2.2. Anchorage-Independent Soft-Agar Colony Formation Assay

To evaluate the soft-agar colony-forming ability of HME cells, Dulbecco’s Modified Eagle’s Medium (DMEM, Nacalai Tesque, Kyoto, Japan) supplemented with 10% Fetal Bovine Serum (FBS, GE Healthcare, Chicago, IL, USA) (v/v) and penicillin (100 U/mL)/streptomycin (100 μg/mL) (GIBCO/Thermo Fisher, Waltham, Massachusetts, United States) was used (1× DMEM). Specifically, a layer of 0.5% noble agar (Sigma Aldrich) in DMEM + 10% FBS (diluted from 2× DMEM + 20% FBS) was first laid in tissue culture plates and allowed to solidify at room temperature as the “base agar”. Subsequently, HME cells of interest were mixed with 0.25% noble agar in DMEM + 10% FBS as the “cell agar” laid on top of the “base agar” layer. Once the “cell agar” solidified, the top medium constituted of DMEM, 10% FBS, 0.5 μg/mL hydrocortisone and 5 μg/mL insulin was added on top. The plates were cultured under standard tissue incubation conditions. The media on top was refreshed every week of culturing. The colonies are visualized, usually after about 2 weeks of culturing, by normal light microscopy or by staining with methylthiazolyldiphenyl-tetrazolium bromide (MTT) (Sigma Aldrich) per manufacturer’s protocol. The colonies were photographed using an Olympus SZX16^® Research Stereo Microscope with a 3.2× objective. For the purpose of extraction of DNA, RNA and proteins from soft agar cultures, a similar protocol was employed with the following modifications: low melting point (LMP) agarose (Invitrogen/Thermo Fisher, Waltham, MA, USA) was used instead of noble agar; the “base agar” consisted of 0.65% LMP agar in DMEM and 10% FBS, and the “cell agar” consisted of HME cells of interest in 0.325% LMP agar in the same medium as the base layer; all solidification steps were done at 4 °C for 15 min, and the same “top media” were used for culturing. Cultures were harvested after 3 days for sample preparation.
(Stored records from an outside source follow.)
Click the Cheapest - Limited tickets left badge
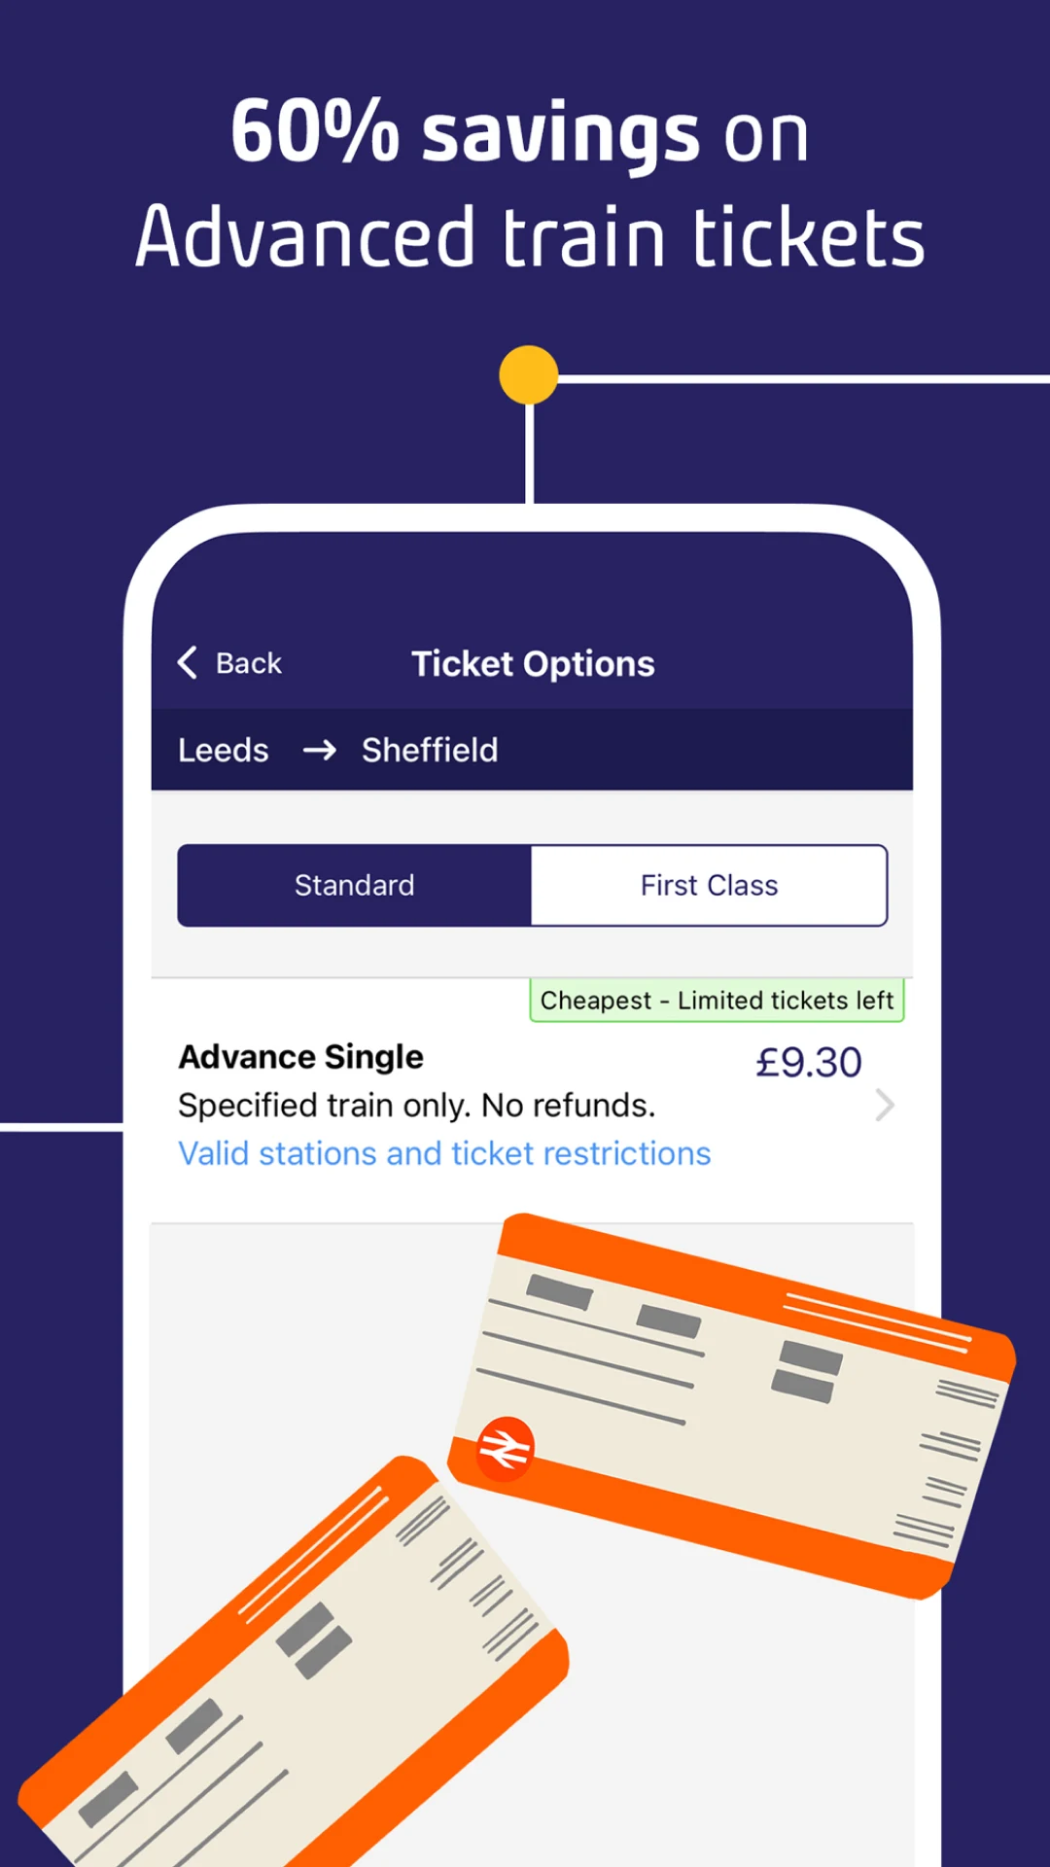Screen dimensions: 1050x1867 (716, 1000)
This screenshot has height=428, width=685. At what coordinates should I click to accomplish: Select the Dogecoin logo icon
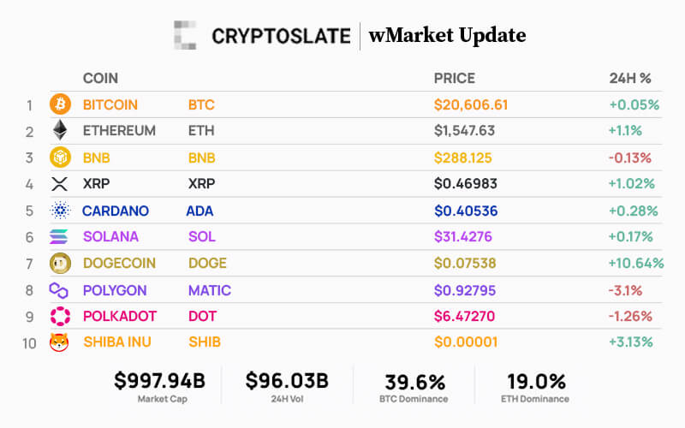(60, 264)
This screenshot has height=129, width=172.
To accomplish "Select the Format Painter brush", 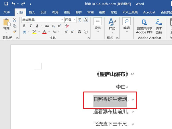I will [14, 32].
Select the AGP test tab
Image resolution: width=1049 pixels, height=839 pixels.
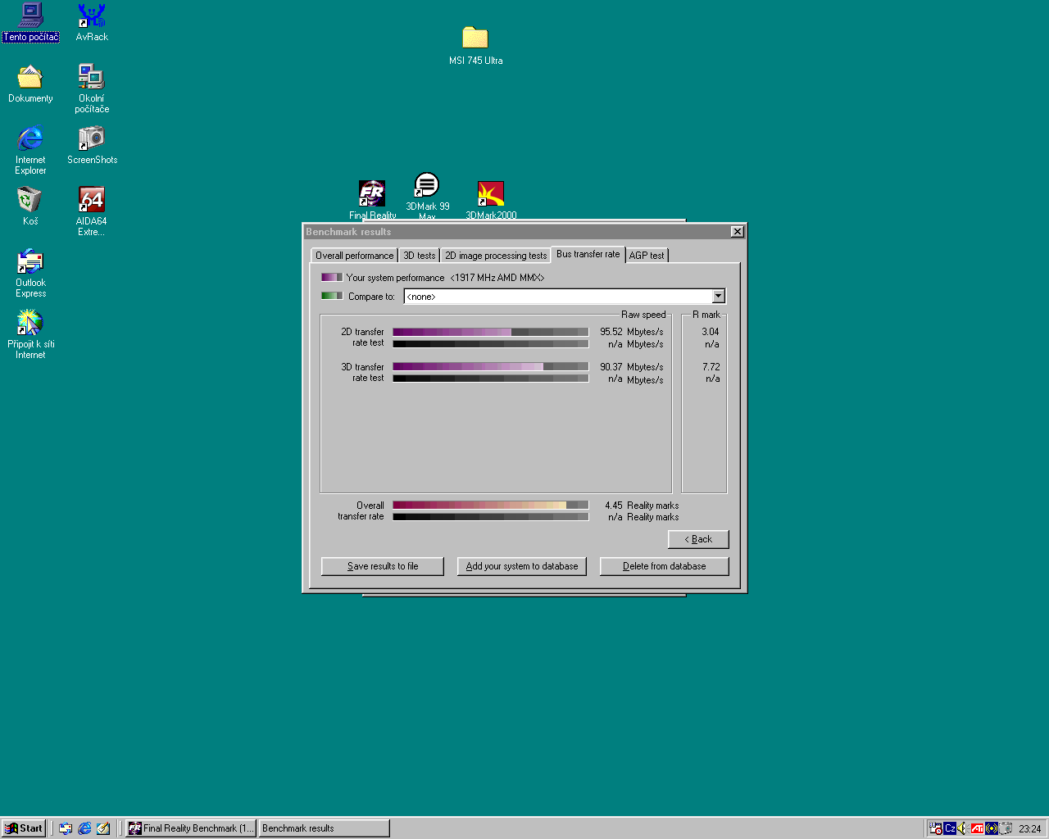pyautogui.click(x=647, y=256)
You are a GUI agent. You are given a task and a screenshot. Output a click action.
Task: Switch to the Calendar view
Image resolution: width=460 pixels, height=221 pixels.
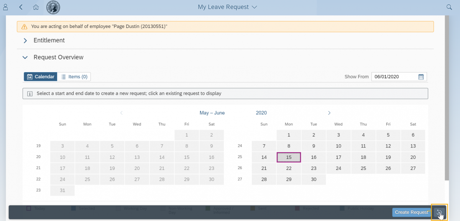pyautogui.click(x=41, y=77)
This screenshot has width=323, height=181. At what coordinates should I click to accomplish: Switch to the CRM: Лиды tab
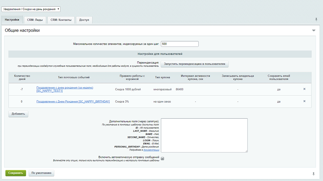point(35,20)
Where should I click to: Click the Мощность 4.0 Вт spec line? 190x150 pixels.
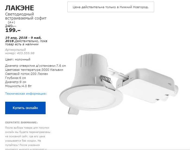point(18,86)
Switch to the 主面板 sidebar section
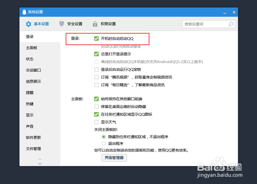Viewport: 257px width, 184px height. click(31, 47)
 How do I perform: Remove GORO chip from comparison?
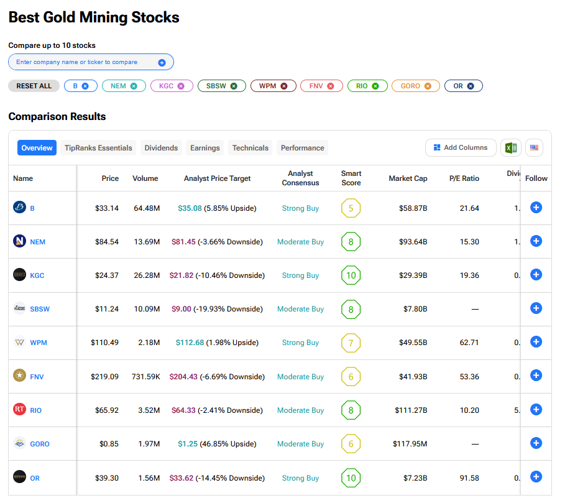[x=428, y=86]
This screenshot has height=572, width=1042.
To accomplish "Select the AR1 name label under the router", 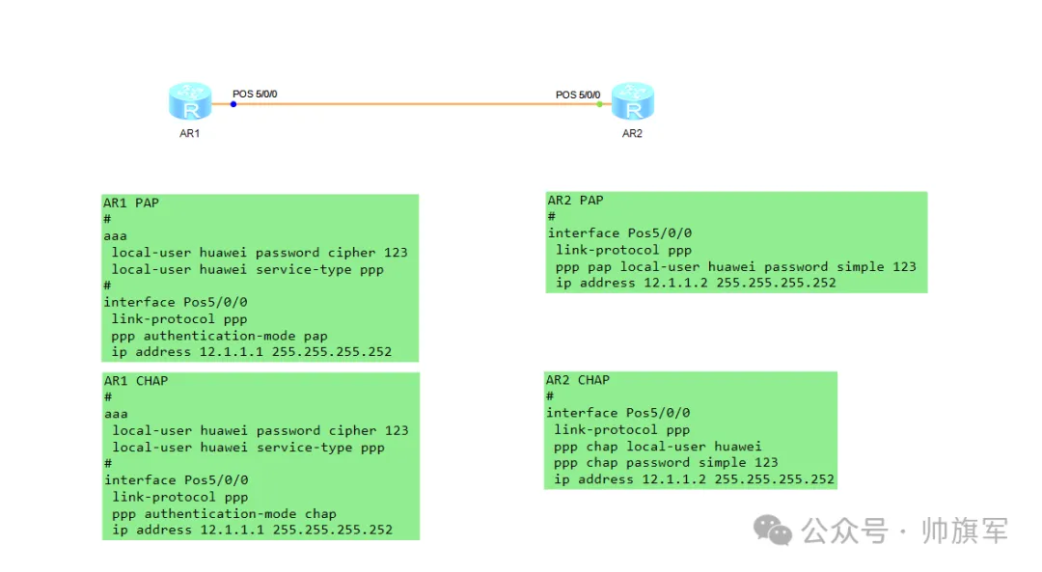I will 189,133.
To visualize the apoptotic cells in the soft agar, a modified propidium iodide (PI) staining method was used. At the time of assay, the top medium was changed to that containing 10 µL/mL propidium iodide (PI; Sigma Aldrich) and the assay incubated in the dark at 37 °C for 30 min. The apoptotic cells, which stain positive for PI, were visualized and photographed using Olympus SZX16^® Research Stereo Microscope with a 3.2× objective. The resultant images were analyzed using ImageJ software (NIH).